For this next entry I wondered if I should branch off and create a completely new blog for things that I want to write about but aren't sewing machine related. I actually went so far as to create the new blog, but then I contemplated....... and decided to just write of things outside the realm of Sewing Machine-dom on this blog. I actually have done that once or twice in the past, but I may do it more often from now on. So without further ado, here we go.
We have a camper. A truck camper to be more precise in RV lingo. Growing up I'd just called them campers though. So to me it is still just a camper. And here it be in all its glory, among the redwoods in Northern California. Oh, and there we are too.
The camper is a 2002 Bigfoot 25C8.11 that we purchased used in 2013. The truck is a 1996 Ford F250 4x4, with a 7.3L powerstroke diesel engine, crew cab (4-doors), and a short pickup bed. We also purchased it used, in 2002. The camper is designed specifically for short-bed pickups.
The reason for this blog entry is to document the electric rear steps I just got done installing on the camper.
Our camper came with the ever-so-popular scissor steps hanging off the back. While scissor steps are completely functional, they are far from ideal. After three years of using them, the wife and I decided an upgrade was in order. A bit of surfing the net brought me to order an electric Kwikee Triple Step from Camping World. Here's what they look like:
Well, that was our first look at the box on the front porch anyway. Fortunately the steps themselves were in surprisingly good condition for the box being so mangled, as you can kind of see below. The shipper used absolutely no packing materials. None. Just a cardboard box and a 75-pound set of steps.

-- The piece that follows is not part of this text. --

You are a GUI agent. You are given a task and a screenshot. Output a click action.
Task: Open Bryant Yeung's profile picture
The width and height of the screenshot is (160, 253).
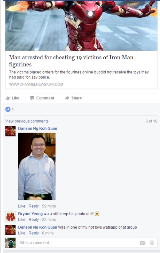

This next photo shows the steps extended out. It took me a while to figure out which of the five wires needed to be connected to the (+) and (-) battery posts for the motor to operate, but as you can see, I managed to do it, and without losing a finger I might add. To the right you can see the ubiquitous scissor steps.
Alrighty then. What's next, now that we have a $700 set of steps laying on the garage floor? Well I guess the next step is to design a contraption to hold this 75 pound mechanism off the ground. What I came up with is to have two uprights that bolt to the rear camper jack mounts, and have a cross member that will support the torque that the steps would impart to the supports. This is what I came up with for raw materials:
- Uprights: 1/4" x 3-1/2" x ~26"
- Cross tube: 3" square x .120" wall x 84"
- Support tubes: 2" x 3" x .120" wall x ~13"
- Top step: 16" x 25" x .120" plate
- Misc: 1" x 1/8" flat stock, 1" x 1/8" angle
The bill for this steel was $90, which I thought was very reasonable.
This here little red machine (below) came in quite handy to cut all the pieces to length. My dear wife bought the band saw for me last year for my birthday.
This next photo shows the uprights and tube cross member welded together and bolted in place. I used ratchet straps to hold the tube in place while tack welding things in place. Oh, and there are those nasty scissor steps, too.... :-)
This next photo shows how I managed to bolt the side supports to the jack supports. The lower nut is for the jack, and I drilled 3/4" holes to allow the nuts to clear the step supports.
Next are the two step supports that are welded to the cross member.
In the next photo, the plate on top is not yet cut to size, but is there to see how things look.
First trial run extending the steps out (below). I even tried the steps out and nothing broke off or bent. I computed how much torque the steps apply to the bracketry when someone like me (a svelte 230 pounds) is standing on them, and it is quite substantial. About 800 lb-ft of torque is imparted to the cross member, not a trivial amount.
After much welding (my trusty Lincoln WeldPak 100 wire feed never skipped a beat) and drilling, here is the finished product:
A close-up shot of the top step and supports (and my wife's good idea of capping the support tubes - looks so much more finished than those gaping 2x3 holes):
Below is the top step, never been stepped on yet... but that won't last long.
I still need to add non-skid strips to the top step (and the next one down too, that Kwikee failed to install at the factory, but they did send me a chunk of it in the mail). I also need to add a switch or two to make the steps go up and down. Minor detail.